**Selected passage**
◆ ◆ ◆ ◆ ◆ ◆ ◆

My own memorable wildlife encounter did not take place on the sprawling plains of Africa, deep underwater or in some eclectic, emerald rainforest. Nor did it feature big cats, orca, primates, harriers or any other species held in high esteem by the masses.

No, my own encounter took place on a frigid December morning in a most unremarkable urban woodland. A park, of the kind where unruly youths’ light fires and booze, dog-walkers descent en masse during diurnal hours and, by night, unsavoury characters hold clandestine meet-ups beneath the outstretched limbs of invasive Sycamores. The creature at the heart of this short account: a squirrel. A small chittering rodent – hardly the stuff of popular dreams.

Entering my imperfect local patch early on a frost-strewn morning, little appeared out of place. The odd, machine-gun burst of song from a peeved Wren and the panicked wing-beats of departing Woodpigeons the soundtrack to a typically mundane Winter walk. Until, that is, all changed with an unseasonal blaze of warm, familiar auburn.

Lolloping into the track before me and pausing beneath the obnoxious metal barriers that mark the entrance to the wood, the Red Squirrel did not see me at first. A brief pause in motion lending time to disbelieving scrutiny: ear tufts, check, russet fur, check; bushy, red-blonde tail, yes. It was, as I suspected, and hoped; though there was little time to revel in the sight.

As is so often the case with fleet-footed small mammals, the squirrel vanished almost immediately. Continuing its trajectory with renewed haste having eventually noticed its dumbfounded admirer. Autumn-red fur blending away near instantly into the tangled stems of the wispy Snowberry bushes that line the trail.

Far from a close encounter, I admit, and exactly not exactly jaw-dropping viewing; although, strangely, this was enough. My trip home marked by an unmatched up swelling of joy, a surge of adrenaline and, dare I say, a dash of jaded pride.

For a little background, Red Squirrels were a familiar aspect of the wood during my childhood. The subject of countless Sunday morning pilgrimages and a reliable note of wilderness in an otherwise monotonous, urban setting. Until, that is, they had vanished. A creeping, gradual disappearance marked by that dreaded first occurrence of a foreign invader: the Grey Squirrel. An accepted and enjoyed part of life elsewhere, but up here, a maligned nuisance – much despised by all with even a passing interest in nature.

◆ ◆ ◆ ◆ ◆ ◆ ◆

**Recorded information**

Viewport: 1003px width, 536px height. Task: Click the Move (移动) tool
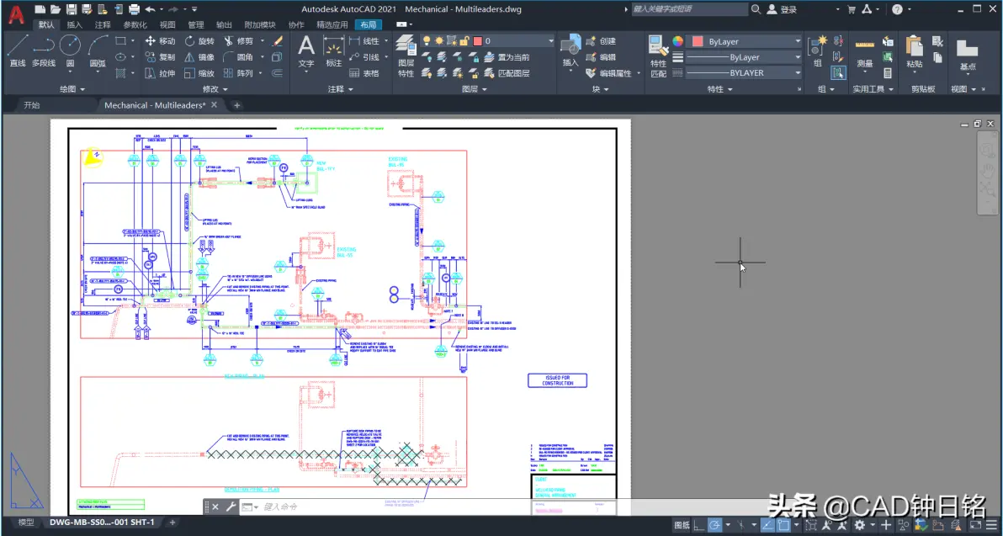coord(160,41)
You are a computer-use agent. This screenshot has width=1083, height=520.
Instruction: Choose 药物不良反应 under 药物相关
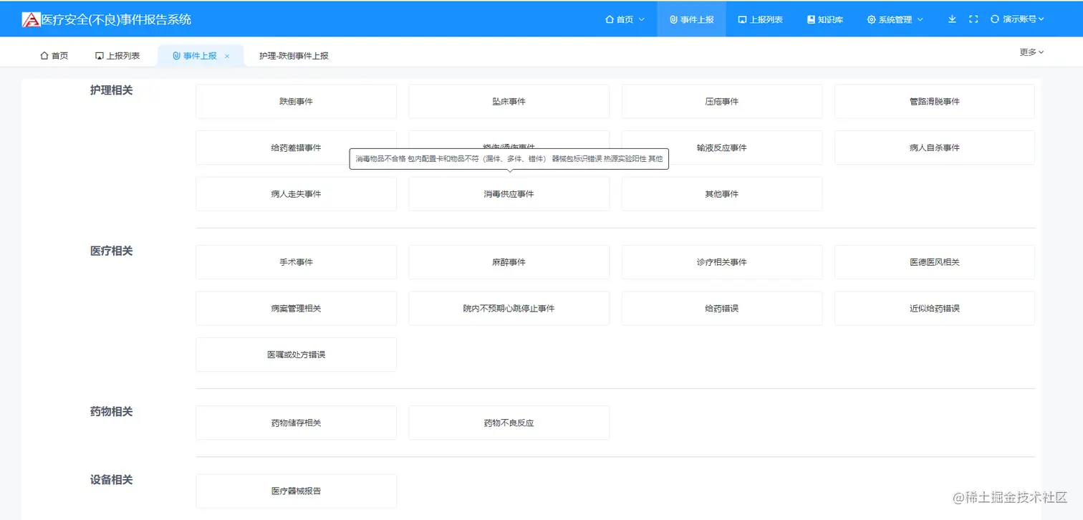pyautogui.click(x=509, y=423)
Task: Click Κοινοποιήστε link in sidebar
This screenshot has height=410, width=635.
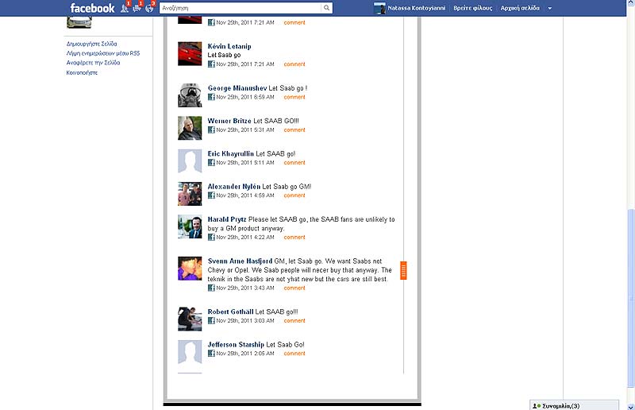Action: pos(82,72)
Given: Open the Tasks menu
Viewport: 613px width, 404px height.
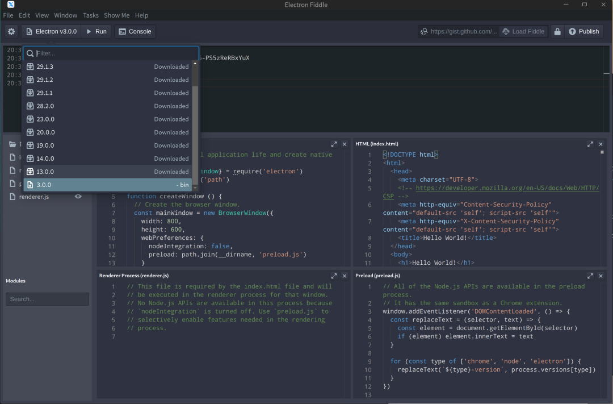Looking at the screenshot, I should tap(90, 15).
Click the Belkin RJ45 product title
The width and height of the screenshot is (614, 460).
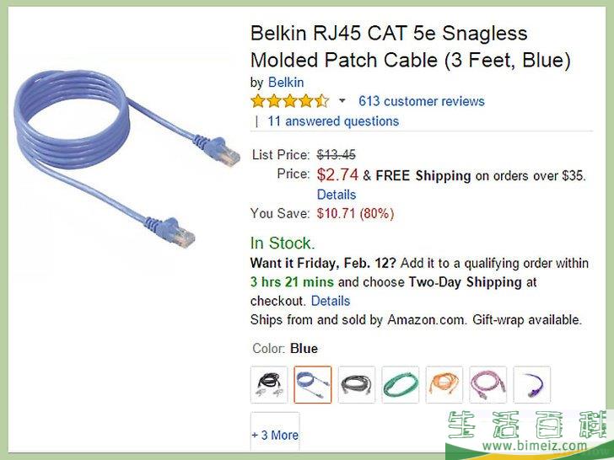411,47
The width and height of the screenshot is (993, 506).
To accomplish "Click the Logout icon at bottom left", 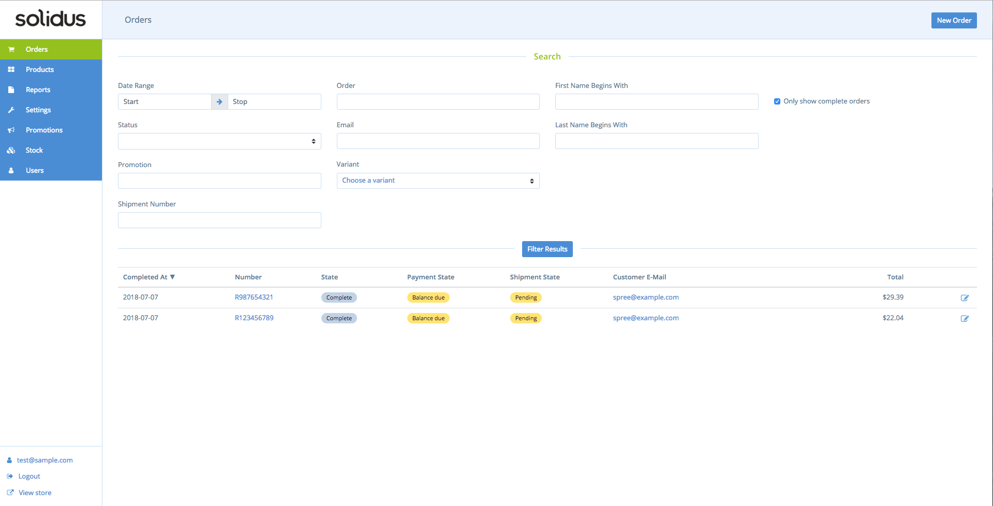I will point(10,476).
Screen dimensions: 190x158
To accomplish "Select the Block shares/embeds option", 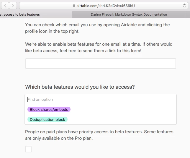I will tap(49, 109).
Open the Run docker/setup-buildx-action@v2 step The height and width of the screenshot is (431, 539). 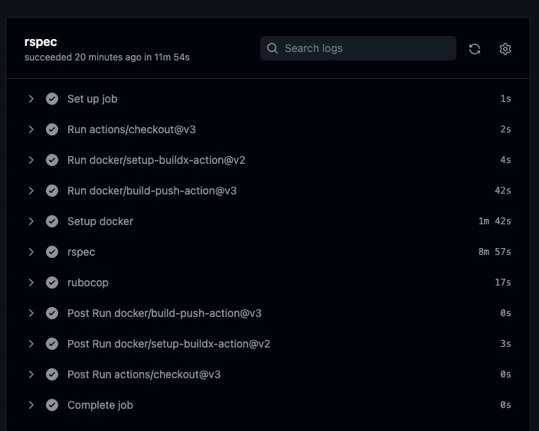click(156, 160)
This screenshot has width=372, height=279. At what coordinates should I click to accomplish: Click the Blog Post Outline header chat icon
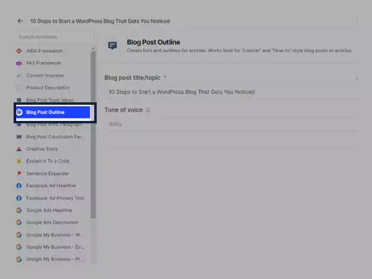click(x=112, y=46)
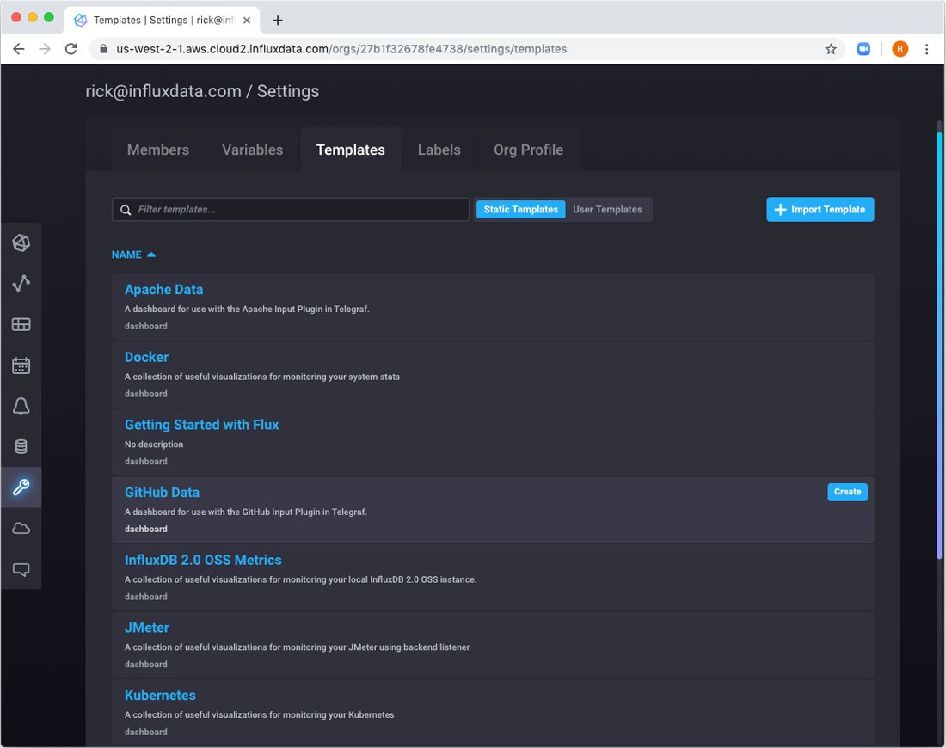Switch to the Variables tab

(252, 150)
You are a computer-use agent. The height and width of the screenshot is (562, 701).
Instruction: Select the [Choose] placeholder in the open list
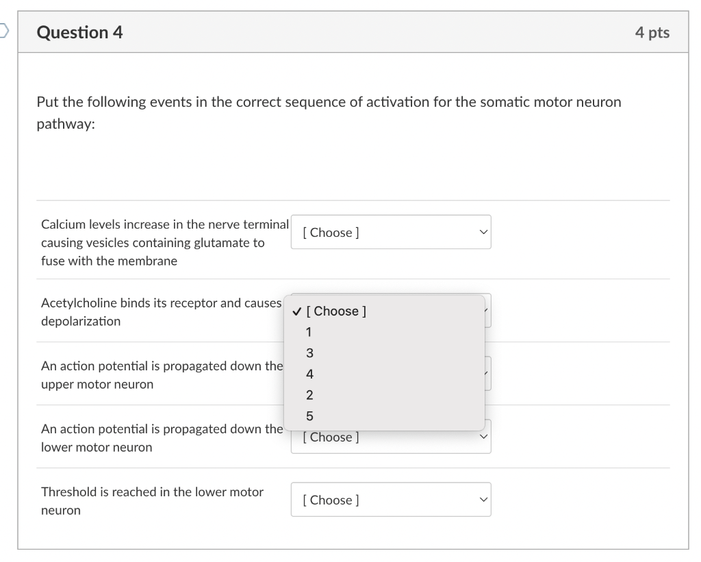tap(335, 311)
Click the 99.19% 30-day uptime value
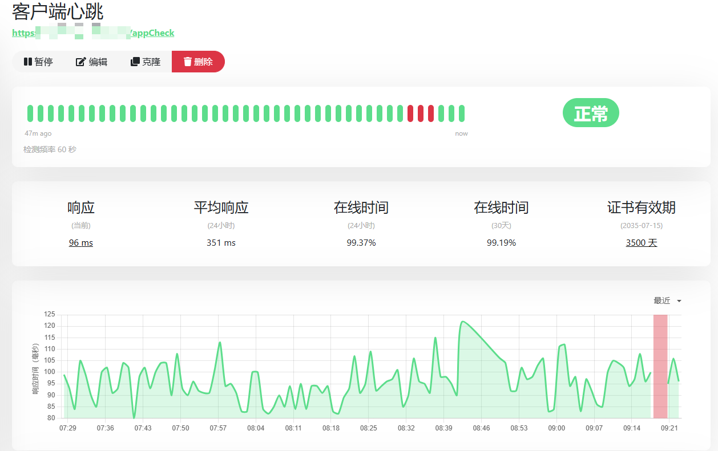This screenshot has width=718, height=451. (x=501, y=243)
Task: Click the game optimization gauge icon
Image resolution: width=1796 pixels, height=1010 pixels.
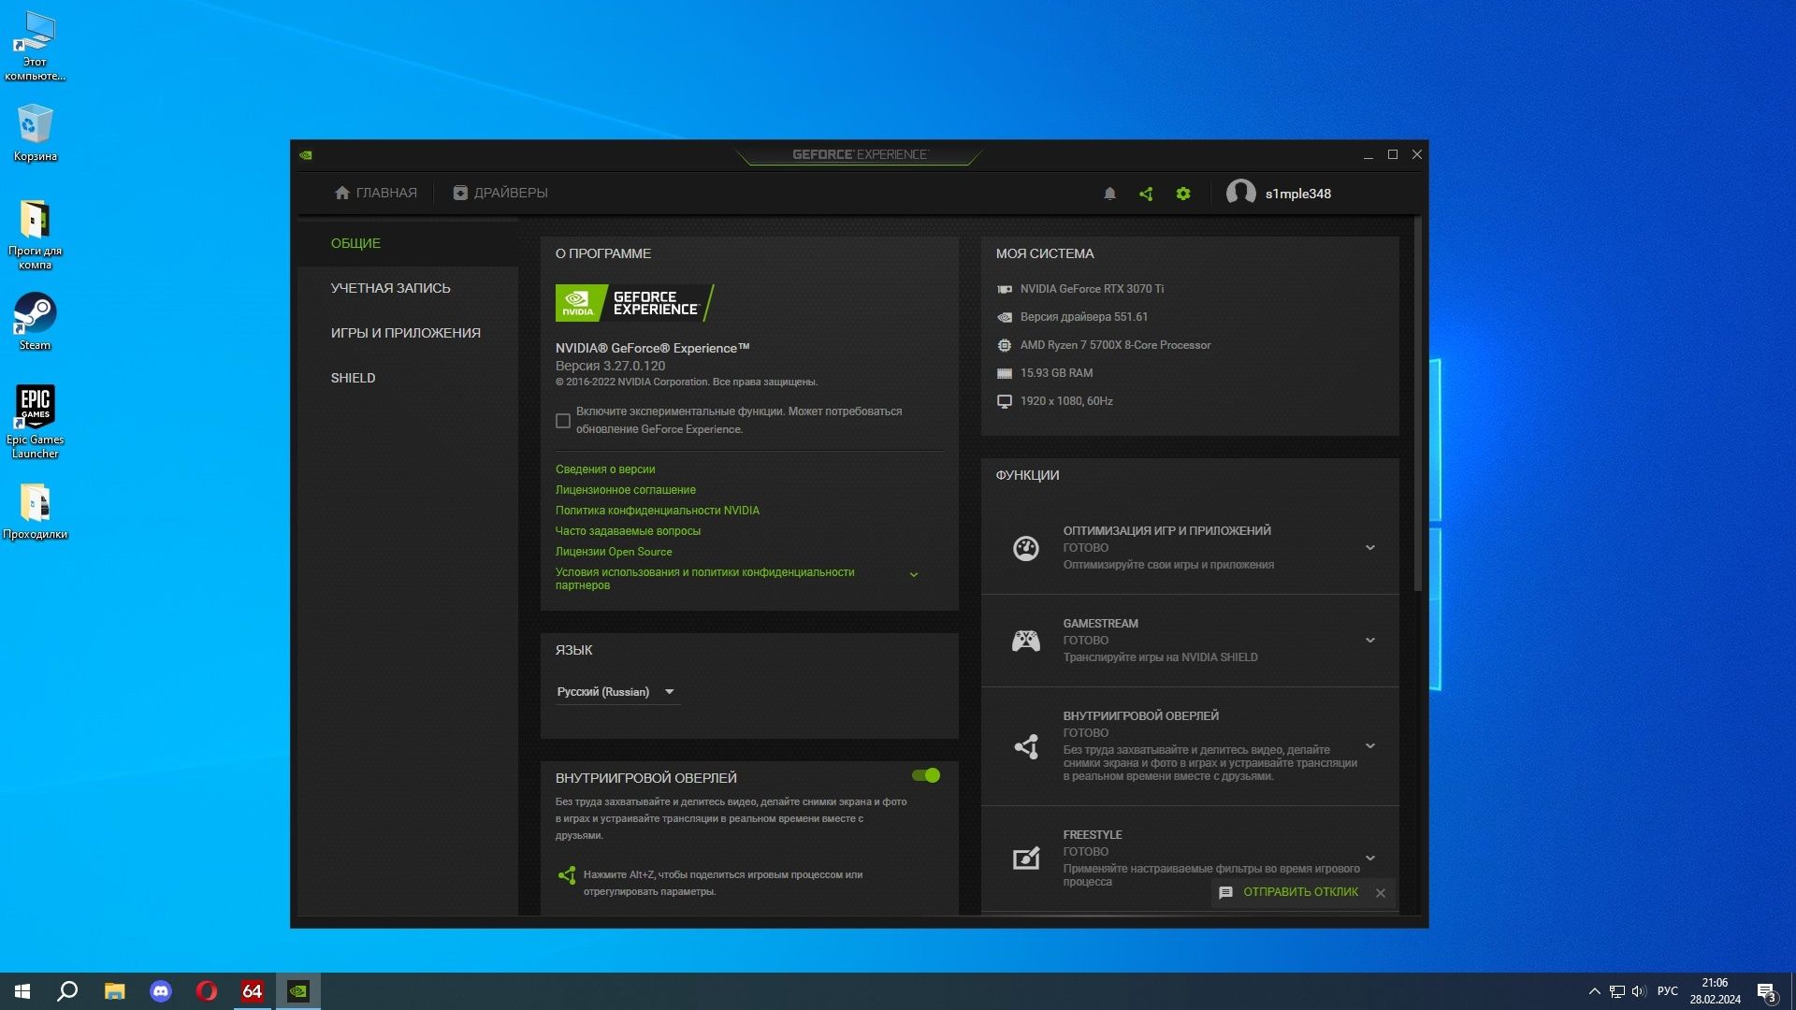Action: [x=1026, y=548]
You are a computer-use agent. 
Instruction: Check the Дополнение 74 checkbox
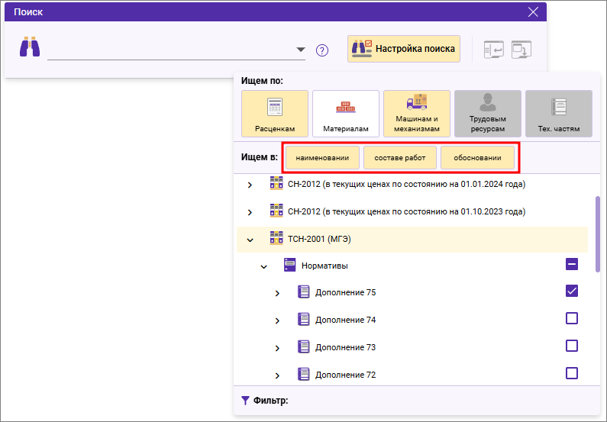point(572,318)
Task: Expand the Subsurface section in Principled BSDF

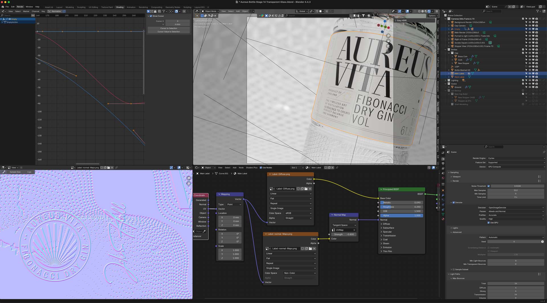Action: click(x=388, y=228)
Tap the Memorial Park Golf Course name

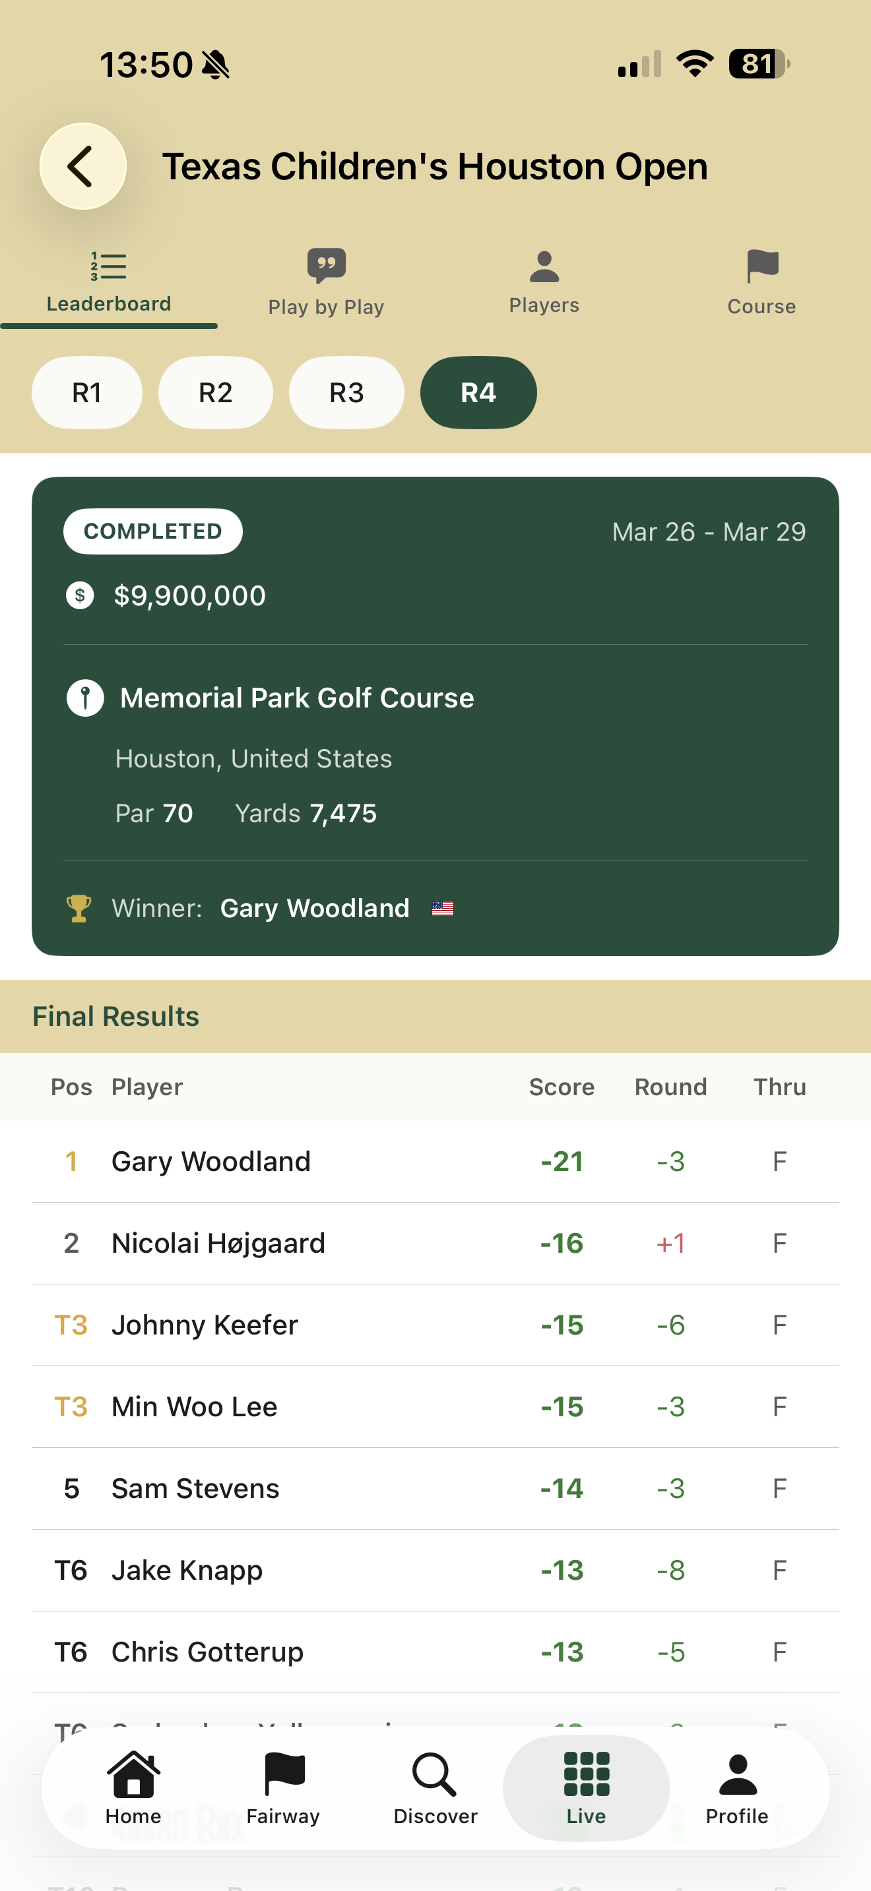click(x=297, y=697)
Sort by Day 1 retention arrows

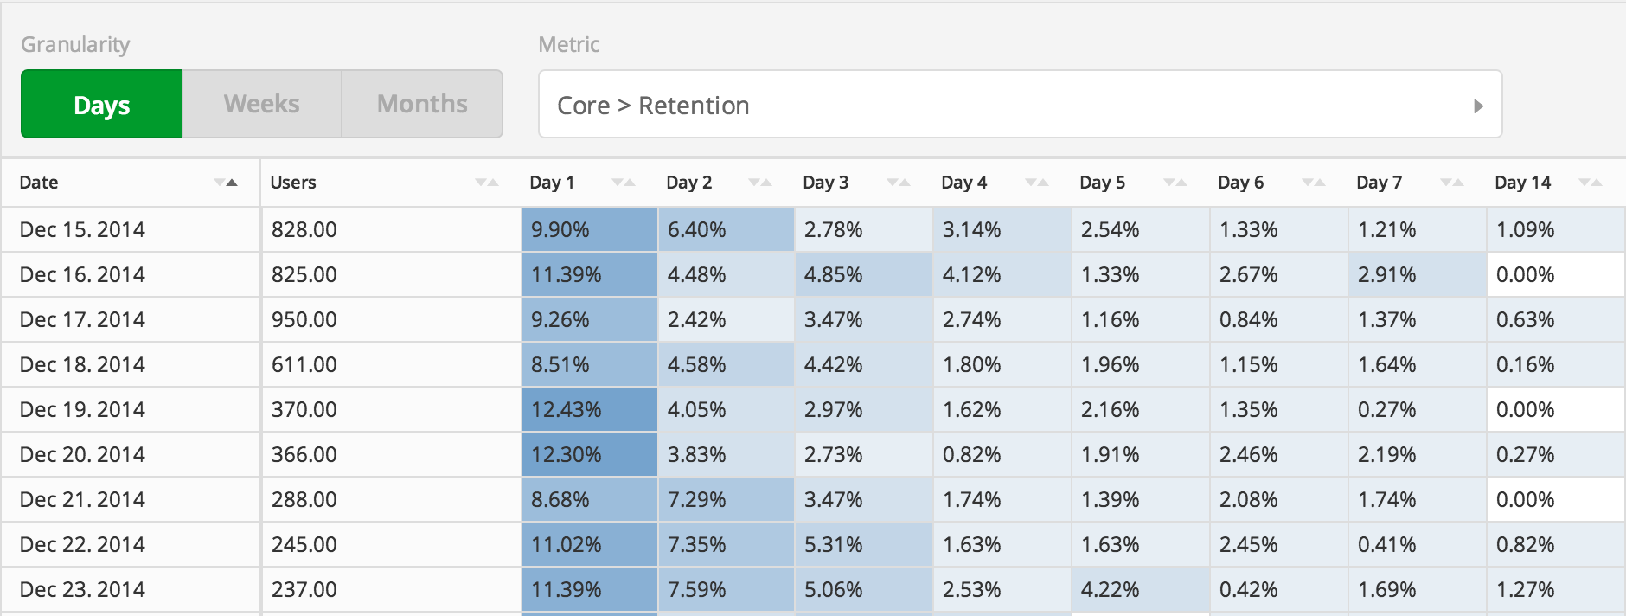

◆ ◆ ◆ ◆ ◆ ◆ ◆

**Written task**
In the account of the squirrel encounter, list each feature the writer checks to confirm that the animal is a Red Squirrel.

**Answer for this exercise**
- Ear tufts
- Russet fur
- Bushy, red-blonde tail